*TASK OBJECTIVE*. Copy out the stretch of the data that starts with the line containing "Find the location of a particular element. This" and ends with the line containing "coordinates (764, 380).", including both of those lines.

*SUPPLIED DATA*.
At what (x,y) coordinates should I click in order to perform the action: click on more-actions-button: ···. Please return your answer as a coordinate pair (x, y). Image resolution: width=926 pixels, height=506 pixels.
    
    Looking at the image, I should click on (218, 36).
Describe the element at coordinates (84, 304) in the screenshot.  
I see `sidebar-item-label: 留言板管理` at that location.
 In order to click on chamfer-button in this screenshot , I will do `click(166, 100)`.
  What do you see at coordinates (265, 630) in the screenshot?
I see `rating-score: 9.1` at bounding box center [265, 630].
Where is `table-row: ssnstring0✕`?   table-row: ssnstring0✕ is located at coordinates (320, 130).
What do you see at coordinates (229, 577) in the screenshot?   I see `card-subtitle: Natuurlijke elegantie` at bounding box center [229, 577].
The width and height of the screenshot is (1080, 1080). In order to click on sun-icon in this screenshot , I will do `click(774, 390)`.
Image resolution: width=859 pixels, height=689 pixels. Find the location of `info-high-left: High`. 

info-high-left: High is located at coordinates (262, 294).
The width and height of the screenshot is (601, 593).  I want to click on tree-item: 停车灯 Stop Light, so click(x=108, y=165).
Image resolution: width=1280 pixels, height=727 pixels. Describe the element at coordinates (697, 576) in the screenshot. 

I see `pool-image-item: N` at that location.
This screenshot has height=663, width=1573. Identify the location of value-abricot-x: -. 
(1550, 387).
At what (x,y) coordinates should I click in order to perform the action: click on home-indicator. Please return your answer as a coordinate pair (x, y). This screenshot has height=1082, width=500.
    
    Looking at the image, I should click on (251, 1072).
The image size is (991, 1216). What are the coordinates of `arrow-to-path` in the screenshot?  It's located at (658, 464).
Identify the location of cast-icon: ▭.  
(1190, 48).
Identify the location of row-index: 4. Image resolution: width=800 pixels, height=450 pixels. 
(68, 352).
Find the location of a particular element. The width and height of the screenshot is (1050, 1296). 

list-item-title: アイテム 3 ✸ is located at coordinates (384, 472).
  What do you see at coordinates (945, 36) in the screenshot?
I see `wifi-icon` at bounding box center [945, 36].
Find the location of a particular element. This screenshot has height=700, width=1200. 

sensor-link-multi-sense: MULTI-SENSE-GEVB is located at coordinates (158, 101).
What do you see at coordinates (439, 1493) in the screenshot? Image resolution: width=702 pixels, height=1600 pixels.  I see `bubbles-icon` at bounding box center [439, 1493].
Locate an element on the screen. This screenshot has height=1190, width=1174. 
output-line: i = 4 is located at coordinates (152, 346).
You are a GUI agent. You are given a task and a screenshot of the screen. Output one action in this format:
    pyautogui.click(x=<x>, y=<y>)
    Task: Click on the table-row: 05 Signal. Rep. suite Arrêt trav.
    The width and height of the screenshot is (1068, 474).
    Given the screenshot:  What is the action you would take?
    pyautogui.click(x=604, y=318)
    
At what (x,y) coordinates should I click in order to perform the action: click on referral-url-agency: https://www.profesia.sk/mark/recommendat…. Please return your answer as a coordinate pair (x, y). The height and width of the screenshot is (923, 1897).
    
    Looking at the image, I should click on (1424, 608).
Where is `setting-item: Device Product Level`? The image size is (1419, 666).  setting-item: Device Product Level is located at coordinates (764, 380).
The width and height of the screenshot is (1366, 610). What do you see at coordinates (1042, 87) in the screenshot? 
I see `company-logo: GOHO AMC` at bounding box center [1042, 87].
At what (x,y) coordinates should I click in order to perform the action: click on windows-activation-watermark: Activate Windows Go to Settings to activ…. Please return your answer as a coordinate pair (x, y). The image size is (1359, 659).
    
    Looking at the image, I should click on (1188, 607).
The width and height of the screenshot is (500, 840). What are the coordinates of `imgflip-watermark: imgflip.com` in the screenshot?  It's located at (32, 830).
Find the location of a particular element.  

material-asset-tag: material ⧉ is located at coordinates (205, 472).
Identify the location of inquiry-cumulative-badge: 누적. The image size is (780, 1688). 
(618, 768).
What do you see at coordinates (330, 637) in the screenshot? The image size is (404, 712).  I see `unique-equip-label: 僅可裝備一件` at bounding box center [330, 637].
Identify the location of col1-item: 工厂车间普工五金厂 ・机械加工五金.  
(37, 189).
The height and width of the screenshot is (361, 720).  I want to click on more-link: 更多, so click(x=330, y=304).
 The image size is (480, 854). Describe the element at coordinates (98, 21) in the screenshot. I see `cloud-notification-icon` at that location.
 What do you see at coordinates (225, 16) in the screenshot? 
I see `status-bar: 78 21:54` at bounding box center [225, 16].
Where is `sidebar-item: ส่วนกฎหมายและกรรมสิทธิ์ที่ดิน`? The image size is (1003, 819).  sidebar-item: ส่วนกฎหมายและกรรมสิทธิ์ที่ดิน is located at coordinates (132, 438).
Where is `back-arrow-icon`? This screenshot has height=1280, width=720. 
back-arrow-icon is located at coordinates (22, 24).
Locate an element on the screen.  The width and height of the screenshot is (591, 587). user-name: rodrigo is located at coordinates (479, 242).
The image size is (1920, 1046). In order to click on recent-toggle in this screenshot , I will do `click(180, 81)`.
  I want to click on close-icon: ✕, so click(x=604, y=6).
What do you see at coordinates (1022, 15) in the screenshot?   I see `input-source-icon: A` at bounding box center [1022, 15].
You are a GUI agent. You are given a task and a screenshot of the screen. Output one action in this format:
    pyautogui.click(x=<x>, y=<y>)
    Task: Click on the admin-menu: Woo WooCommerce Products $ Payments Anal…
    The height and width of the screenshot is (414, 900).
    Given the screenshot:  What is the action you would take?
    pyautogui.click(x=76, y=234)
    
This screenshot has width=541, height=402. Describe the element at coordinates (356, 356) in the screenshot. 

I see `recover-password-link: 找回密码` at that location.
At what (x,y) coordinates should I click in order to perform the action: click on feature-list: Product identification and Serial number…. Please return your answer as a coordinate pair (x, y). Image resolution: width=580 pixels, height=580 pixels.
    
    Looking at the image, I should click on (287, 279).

*THE COMPLETED TASK*.
Find the location of a particular element. This screenshot has height=700, width=1200. 

sensor-link-multi-sense: MULTI-SENSE-GEVB is located at coordinates (158, 101).
What do you see at coordinates (439, 1493) in the screenshot? Image resolution: width=702 pixels, height=1600 pixels.  I see `bubbles-icon` at bounding box center [439, 1493].
Locate an element on the screen. This screenshot has height=1190, width=1174. 
output-line: i = 4 is located at coordinates (152, 346).
You are a GUI agent. You are given a task and a screenshot of the screen. Output one action in this format:
    pyautogui.click(x=<x>, y=<y>)
    Task: Click on the table-row: 05 Signal. Rep. suite Arrêt trav.
    The width and height of the screenshot is (1068, 474).
    Given the screenshot:  What is the action you would take?
    pyautogui.click(x=604, y=318)
    
At what (x,y) coordinates should I click in order to perform the action: click on referral-url-agency: https://www.profesia.sk/mark/recommendat…. Please return your answer as a coordinate pair (x, y). The height and width of the screenshot is (923, 1897).
    
    Looking at the image, I should click on (1424, 608).
Where is `setting-item: Device Product Level`? The image size is (1419, 666).  setting-item: Device Product Level is located at coordinates (764, 380).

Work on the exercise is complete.